Antagonistic Behavior in Networks of Systems

Detecting antagonistic or erroneous behavior in the physical motions of swarm robots.

Robotic swarm applications generally assume that the robot agents are functional and cooperative. However, agents can be affected by hardware failures, such as malfunctioning wheels, or software errors,  such as misperception of a robot's own position. Additionally, there are several security concerns in the application of robot swarms, including the identification of intruding agents, the assurance of swarm mobility and the adherence to energy constraints. Thus, detecting anomalous behavior in the physical motion of an agent can increase the probability that a swarm will correctly complete its task.

Deployment task

Deployment tasks are characterized by a swarm of robots deploying in  an area of variable size, for example, in the case of using a swarm for the surveillance of an area.

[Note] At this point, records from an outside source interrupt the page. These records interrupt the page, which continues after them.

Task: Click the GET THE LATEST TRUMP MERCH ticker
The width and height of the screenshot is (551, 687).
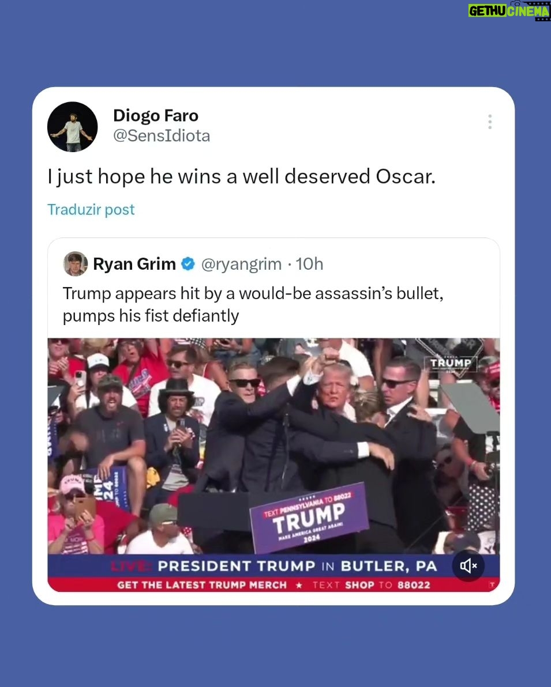Action: [273, 585]
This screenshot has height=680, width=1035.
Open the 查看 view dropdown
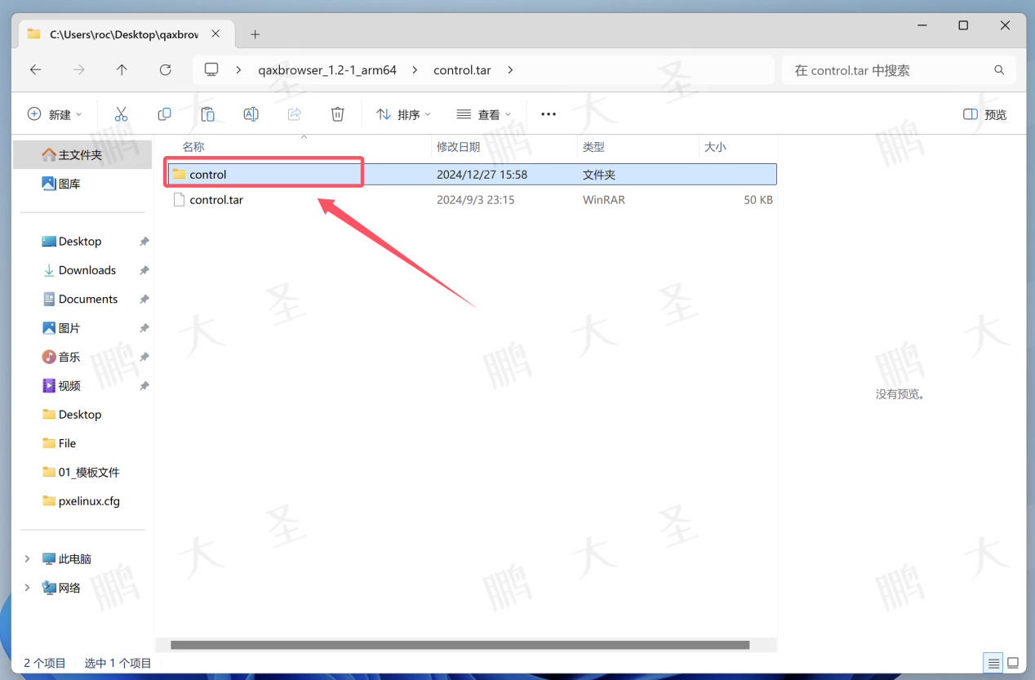point(484,114)
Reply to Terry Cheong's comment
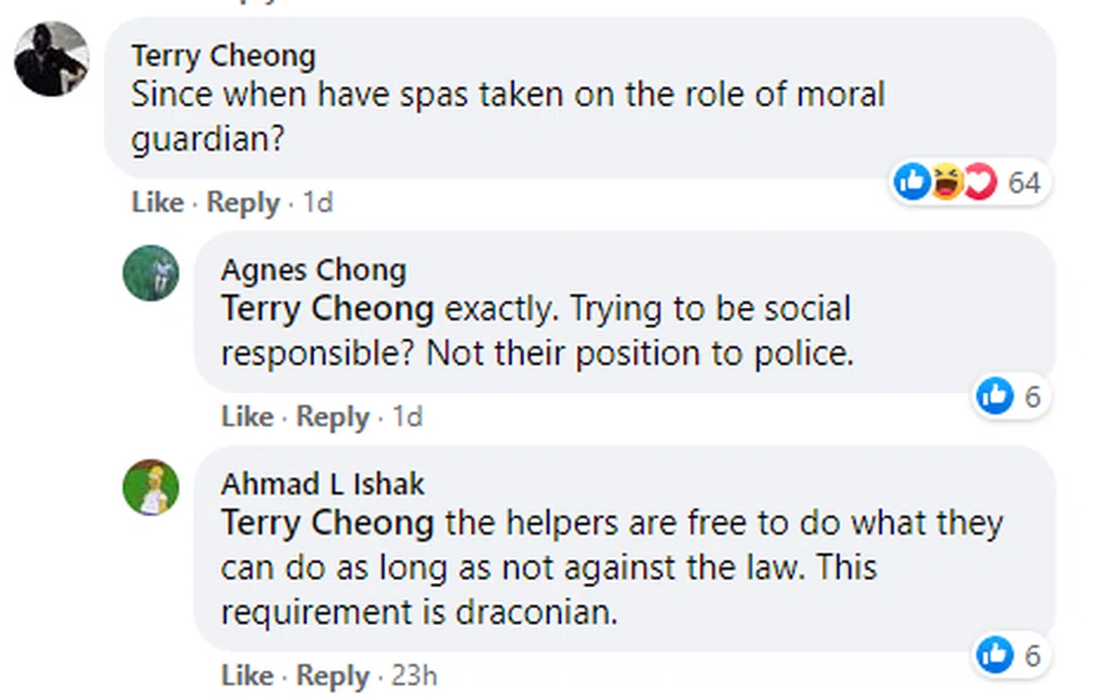The width and height of the screenshot is (1113, 697). tap(243, 202)
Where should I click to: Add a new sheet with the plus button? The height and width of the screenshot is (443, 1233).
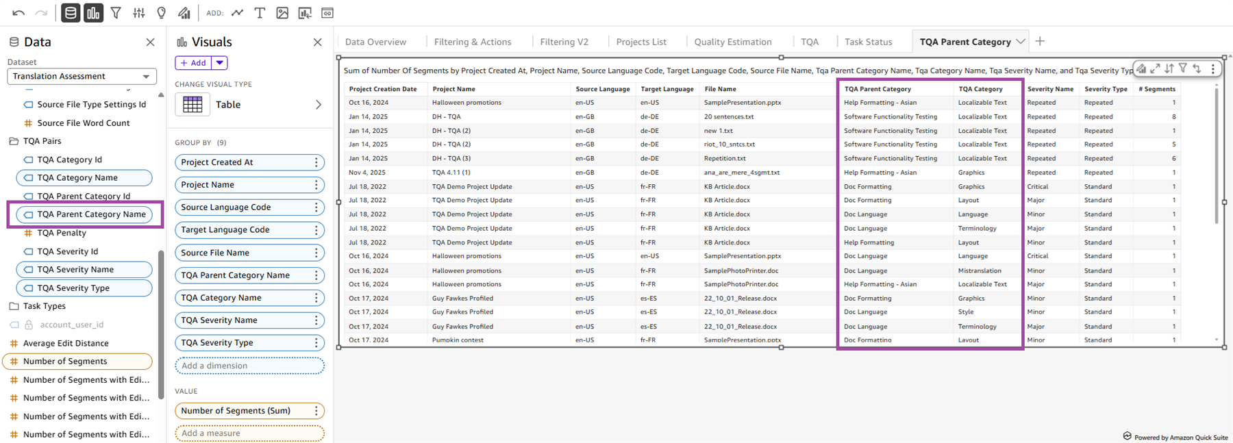click(1040, 42)
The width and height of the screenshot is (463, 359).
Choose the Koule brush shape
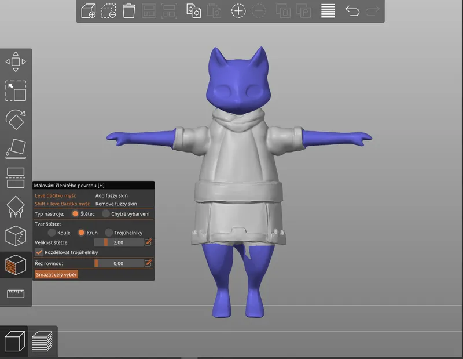(x=52, y=233)
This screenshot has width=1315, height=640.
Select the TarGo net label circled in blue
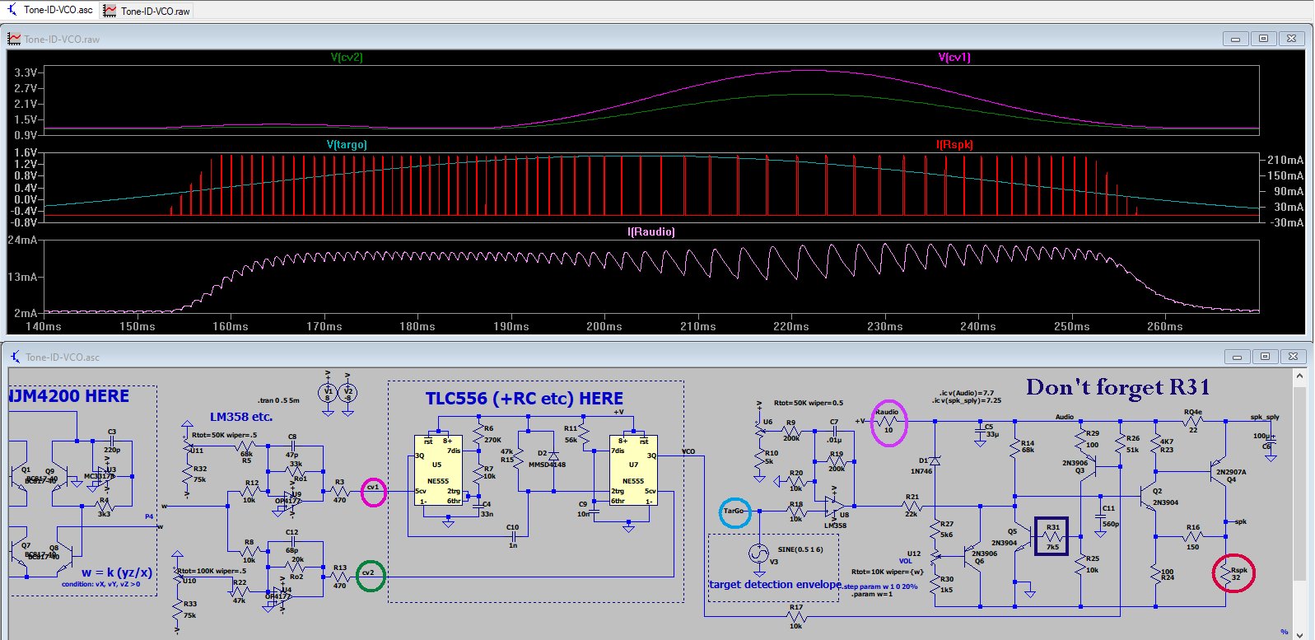734,512
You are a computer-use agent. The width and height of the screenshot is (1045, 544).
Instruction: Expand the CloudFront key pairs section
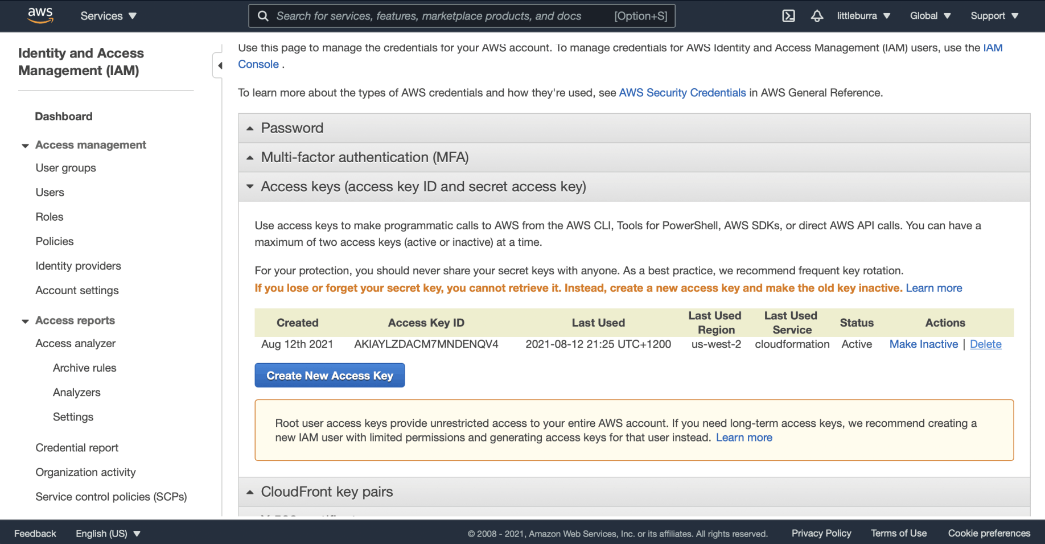[327, 492]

The robots are instructed to distribute in the deployment area in such a way that the area is optimally monitored by the swarm. To ensure the optimal coverage, the robots communicate their position to the other swarm agents. However, the swarm's goal of detecting illicit activities or entities within part of the area can be prevented by strategically positioning an antagonist agent to assume control of a certain area of interest. To accomplish this goal, the antagonist can easily exploit the robot swarm’s endeavour to evenly distribute within the coverage area by moving toward the area of interest and thereby driving the other agents away from it.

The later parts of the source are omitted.